==== Source information
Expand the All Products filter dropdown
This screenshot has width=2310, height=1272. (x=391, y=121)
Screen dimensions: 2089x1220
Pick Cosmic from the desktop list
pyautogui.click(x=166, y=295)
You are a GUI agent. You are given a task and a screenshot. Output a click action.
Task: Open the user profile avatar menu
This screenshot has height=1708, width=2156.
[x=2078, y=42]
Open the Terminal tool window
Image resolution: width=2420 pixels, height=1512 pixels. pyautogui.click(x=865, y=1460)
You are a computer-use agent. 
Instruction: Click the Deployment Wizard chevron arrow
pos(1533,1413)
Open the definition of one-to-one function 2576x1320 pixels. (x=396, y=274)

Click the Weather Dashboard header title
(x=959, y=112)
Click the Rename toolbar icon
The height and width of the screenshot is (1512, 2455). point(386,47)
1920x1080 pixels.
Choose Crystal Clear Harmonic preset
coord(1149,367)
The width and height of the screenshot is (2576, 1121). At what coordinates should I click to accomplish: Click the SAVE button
========
> _Assignment_
In the listing above, locate the line with "Open the Terminal tool window" and the line with "Open the definition", then extract exactly those lines and every line between them, and nothing more.

> _Expected answer_
Open the Terminal tool window
Image resolution: width=2420 pixels, height=1512 pixels. pyautogui.click(x=865, y=1460)
You are a computer-use agent. 
Instruction: Click the Deployment Wizard chevron arrow
pos(1533,1413)
Open the definition of one-to-one function 2576x1320 pixels. (x=396, y=274)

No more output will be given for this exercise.